_Problem details:_ The required answer is the run of lines from the one holding "Given: Delete the page record with trash icon" to the end of the data below, copied exactly and free of pictures.

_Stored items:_
_ _ _ _

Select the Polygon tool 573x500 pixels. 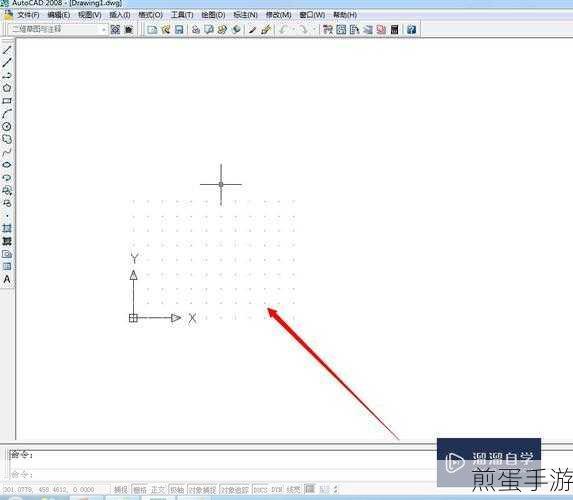coord(7,88)
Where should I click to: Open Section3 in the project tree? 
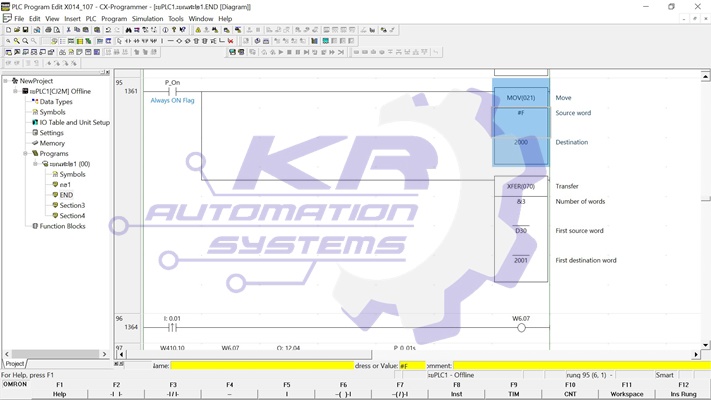click(x=72, y=205)
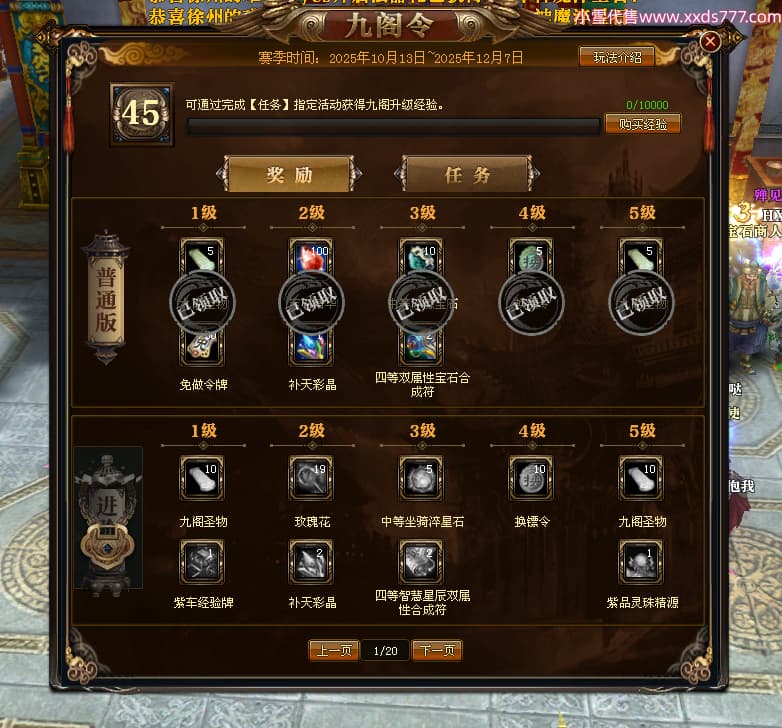Screen dimensions: 782x728
Task: Switch to the 奖励 tab
Action: pyautogui.click(x=289, y=174)
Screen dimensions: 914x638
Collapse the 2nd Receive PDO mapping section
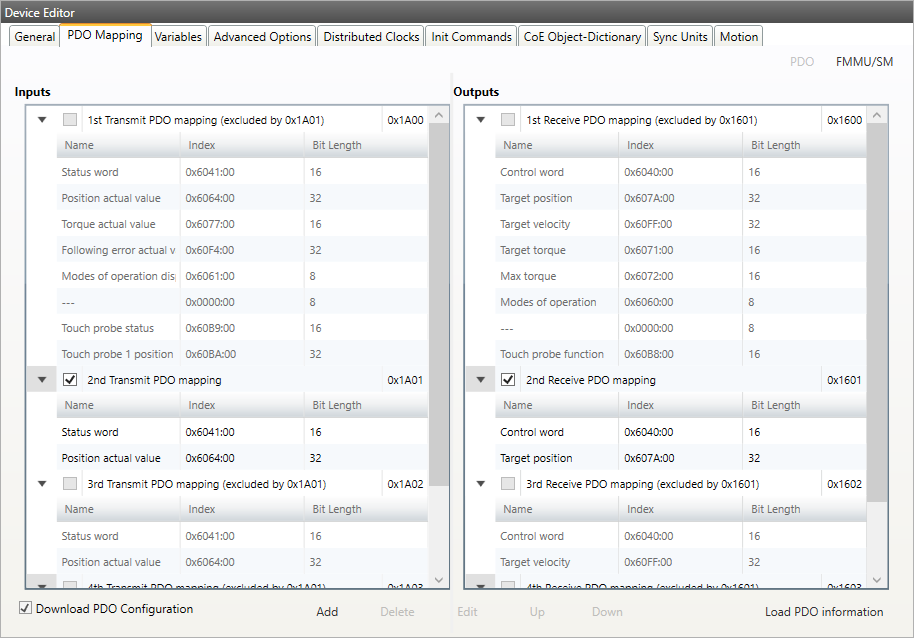(481, 380)
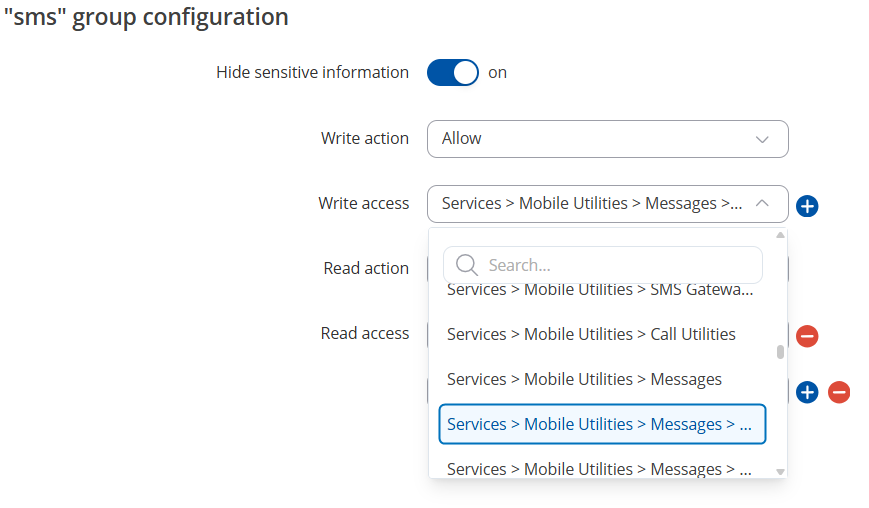
Task: Open the Write action Allow dropdown
Action: (607, 139)
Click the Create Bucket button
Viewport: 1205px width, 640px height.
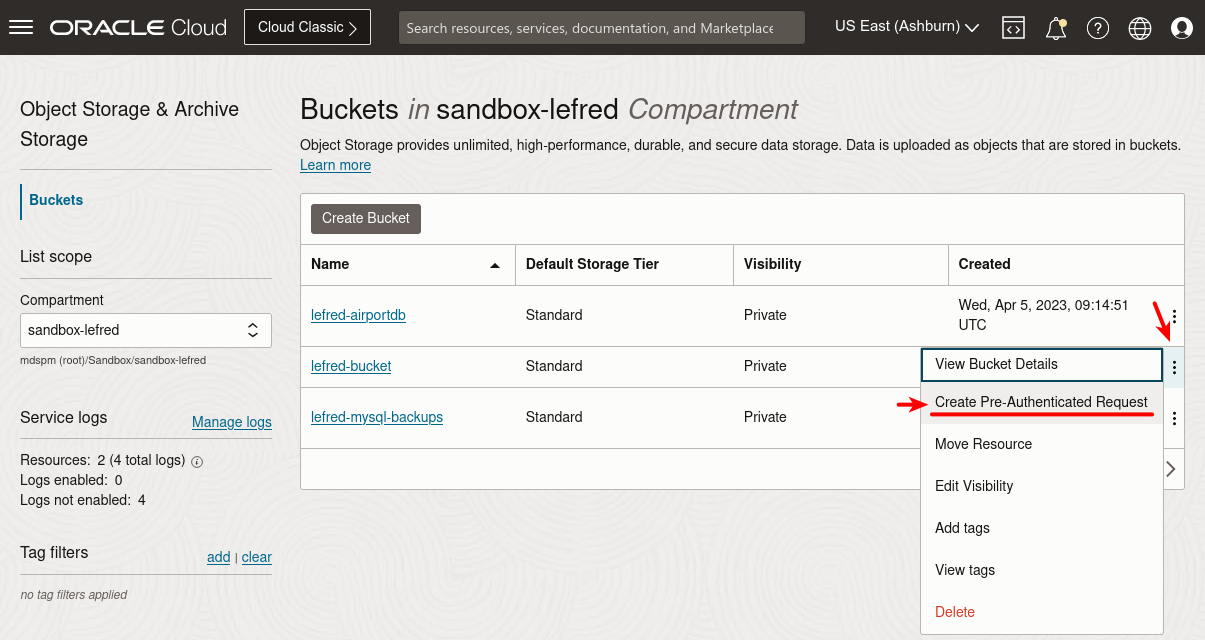click(x=365, y=218)
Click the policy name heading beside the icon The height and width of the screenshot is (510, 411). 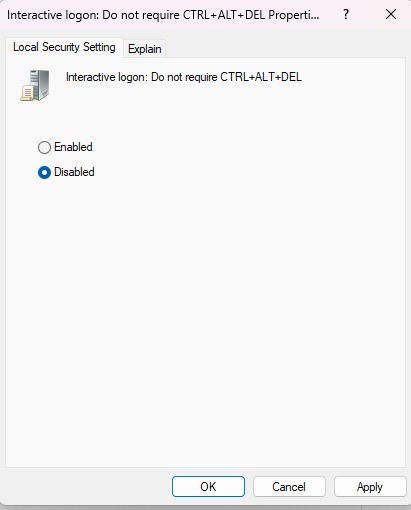click(184, 77)
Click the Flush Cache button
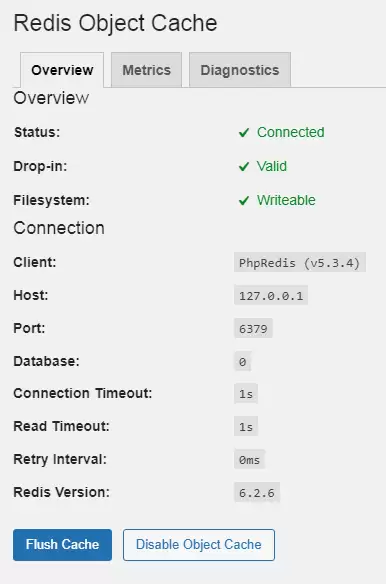Screen dimensions: 386x584 [62, 545]
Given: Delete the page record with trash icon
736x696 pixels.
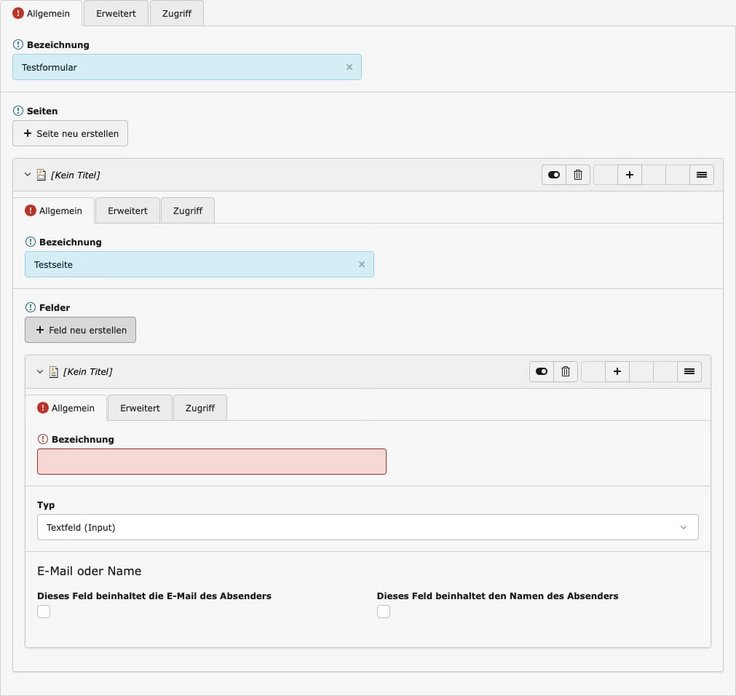Looking at the screenshot, I should click(x=578, y=175).

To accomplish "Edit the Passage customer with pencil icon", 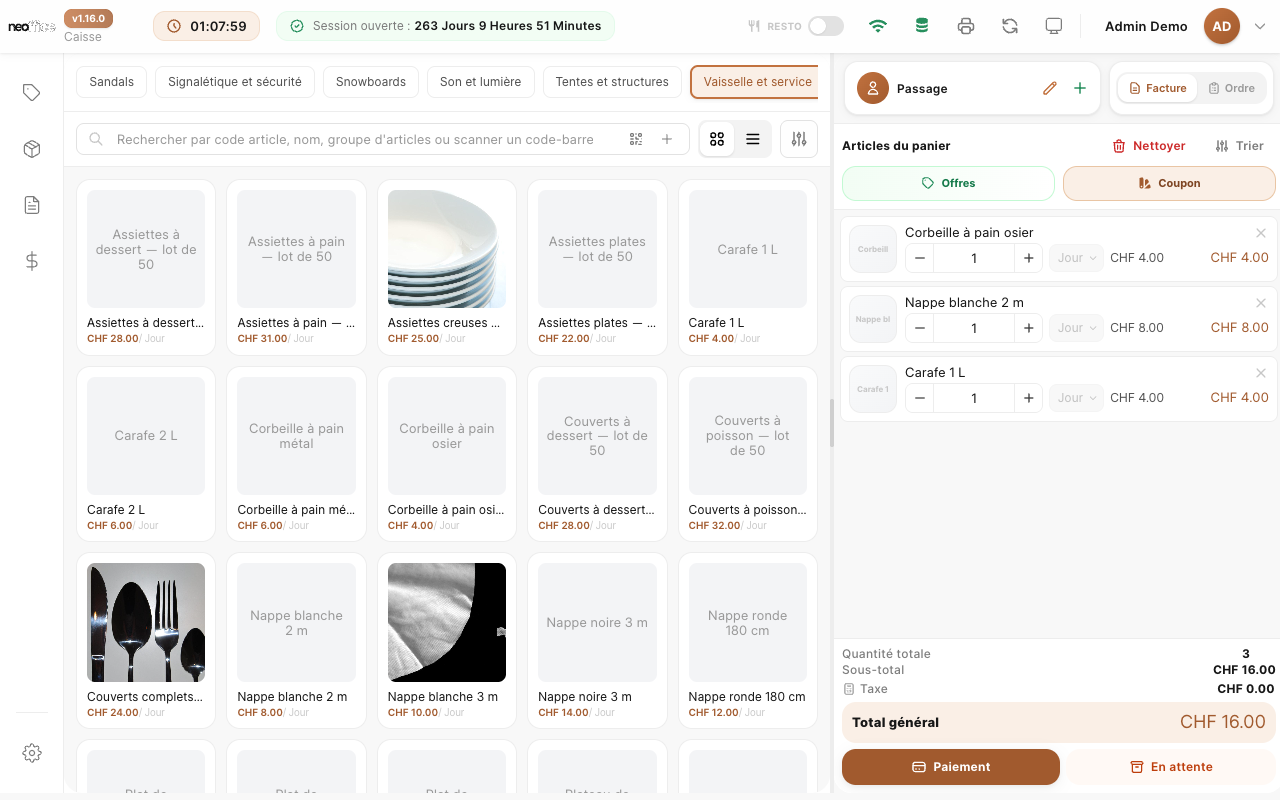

_ _ _ _

_Answer below:_
Given: Delete the page record with trash icon
736x696 pixels.
Looking at the screenshot, I should click(x=578, y=175).

To accomplish "Edit the Passage customer with pencil icon", 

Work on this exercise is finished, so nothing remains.